Beauford’s constitutional or statutory rights and that the suppression bars further
prosecution. As such, the court’s order is incomplete and an abuse of discretion. While
both sides vigorously argue whether further prosecution is barred, the trial court must make
that determination. This Court will not do so in the first instance. Kaplack v. Medina City
School Dist. Bd. of Edn., 2025-Ohio-221, ¶ 43-44 (9th Dist.).
{¶14} Accordingly, based on the foregoing, the City’s second assignment of error
is sustained based on the trial court’s failure to make the appropriate findings. The matter
is reversed and remanded to the trial court for further proceedings consistent with this
opinion. The City’s first assignment of error is premature.
III.
{¶15} The City’s second assignment of error is sustained. The judgment of the Akron
Municipal Court dismissing Mr. Beauford’s case with prejudice is remanded to the trial court for
further proceedings consistent with this opinion. The City’s first assignment of error is premature
and will not be addressed at this time.
Judgment reversed, and cause remanded
There were reasonable grounds for this appeal. 7
We order that a special mandate issue out of this Court, directing the Akron Municipal
Court, County of Summit, State of Ohio, to carry this judgment into execution. A certified copy
of this journal entry shall constitute the mandate, pursuant to App.R. 27.
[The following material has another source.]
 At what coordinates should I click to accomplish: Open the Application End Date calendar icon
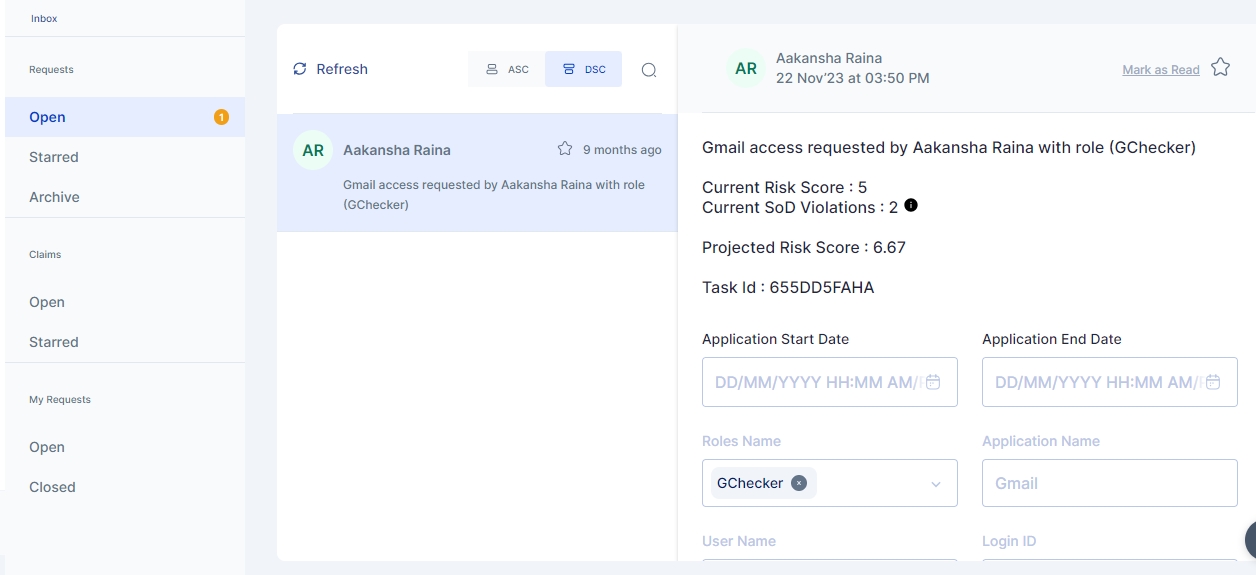click(x=1213, y=382)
Immediately upon the filing hereof, this document shall constitute the journal entry of
judgment, and it shall be file stamped by the Clerk of the Court of Appeals at which time the period
for review shall begin to run. App.R. 22(C). The Clerk of the Court of Appeals is instructed to
mail a notice of entry of this judgment to the parties and to make a notation of the mailing in the
docket, pursuant to App.R. 30.
Costs taxed to Appellee.
SCOT STEVENSON FOR THE COURT
FLAGG LANZINGER, P. J. SUTTON, J. CONCUR.
APPEARANCES:
DEBORAH S. MATZ, Director of Law, and BRIAN D. BREMER and KIRSTEN L. SMITH, Assistant Directors of Law, for Appellant.
JOSEPH SHELL, Attorney at Law, for Appellee.